What then will the Millennium be like? In Acts 9:31 we read that after the bloody persecutor, Saul of Tarsus, had been transformed into a warm-hearted Christian, ‘The church throughout all Judaea and Galilee and Samaria had peace, being edified; and, walking in the fear of the Lord and in the comfort of the Holy Spirit, was multiplied.’ Such rest and its blessed consequences will be one of the chief features of the Millennium. Up until the present time we have seen such rest only within limited circles and over short periods of time. But during the Millennium such a state will exist throughout the Church and over the whole world. ‘What, then, is the difference between the present and the millennial state?’ asks David Brown. ‘Just the difference,’ he answers, ‘between plucking more brands out of the fire than now — between a less and a greater number of converted and holy persons. That is all’ (p. 393).

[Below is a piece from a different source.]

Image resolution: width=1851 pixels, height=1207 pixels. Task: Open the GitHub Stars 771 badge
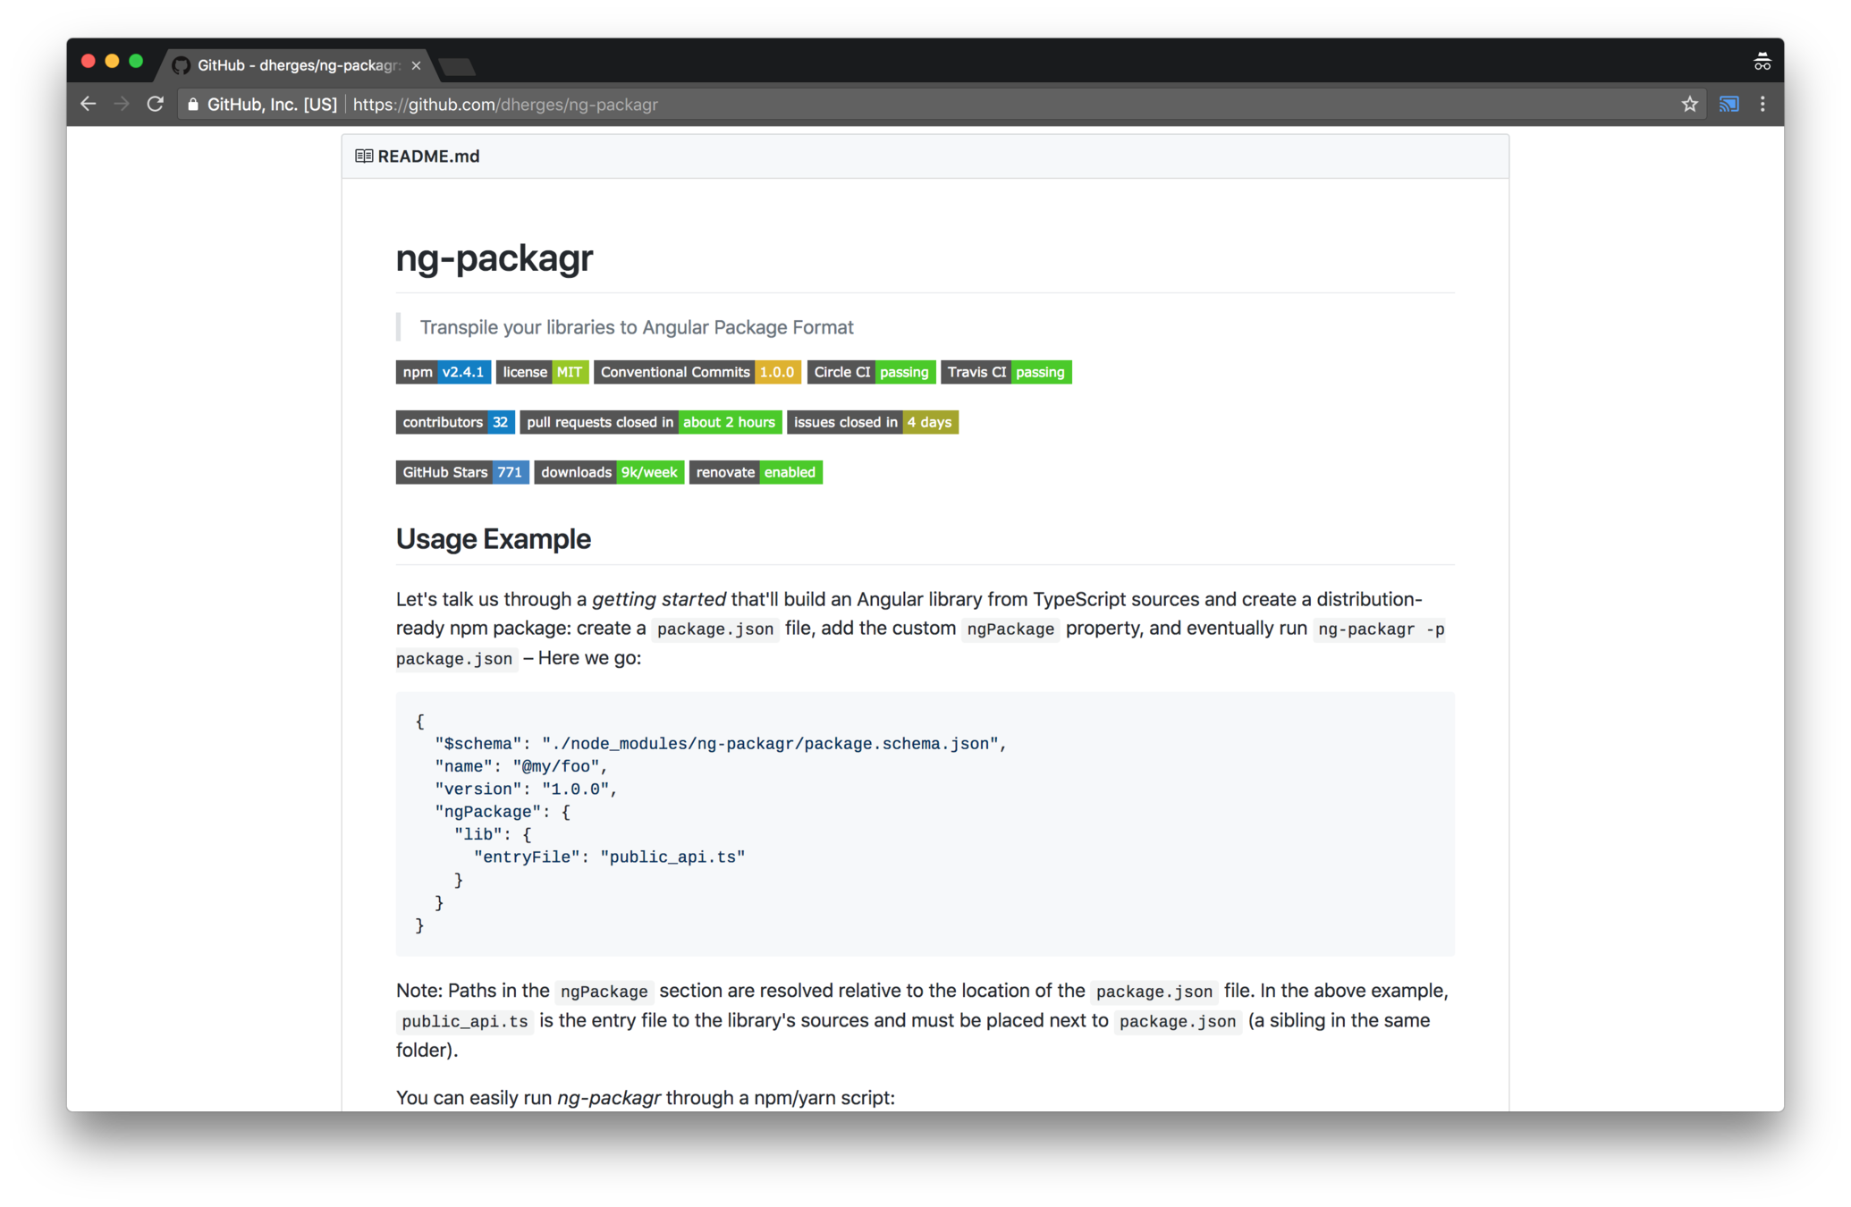461,472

There will be no difference in principle between the teaching and preaching of the Gospel then and now. The difference will be in the extent to which it will become effective in the lives of the people. As Christianity is triumphant now in some family groups and local communities, so it will be then over the entire world. The Millennium, therefore, does not mean an entirely new and different state of things on this earth, but rather the elimination of the great majority of the evil influences that still are so prominent throughout the world, and a correspondingly higher moral and spiritual tone in the lives of the people. Thus, figuratively, the wolf and the lamb shall lie down together,– things formerly antagonistic and hateful to each other will work together in one harmonious purpose. The desert will blossom as the rose — literally, as economic and scientific conditions lead to the development of natural resources and generally prosperous conditions over the world, and figuratively, as moral and spiritual conditions are improved. Poverty and ignorance will be largely eliminated. Health and education will be the general rule, and wealth will be vastly more abundant and more widely distributed. In general, then, the Millennium will not involve any change in the nature of Christianity, but only its much wider extension. There will be no elements in it that are not now present on a smaller scale. Then it will be said, ‘The kingdom of the world is become the kingdom of our Lord, and of his Christ: and he shall reign for ever and ever.’ In the words of David Brown:

‘When the kingdom and the dominion, and the greatness of the kingdom, under the whole heaven, is given to the people of the saints of the Most High; when Christ’s dominion is from sea to sea, and from the River to the ends of the earth; when men are blessed in Him, and all nations call Him blessed; when they have beaten their swords into plough-shares, and their spears into pruning-hooks — nation not lifting up sword against nation, and none learning war any more: — then, of course, all the earth will be at rest and be still, save in the unwearied activities of well-doing. But even then, as the flesh will lust against the spirit, and the spirit against the flesh, so salvation in every case will then be as much a triumph of grace over nature as now’ (p. 397).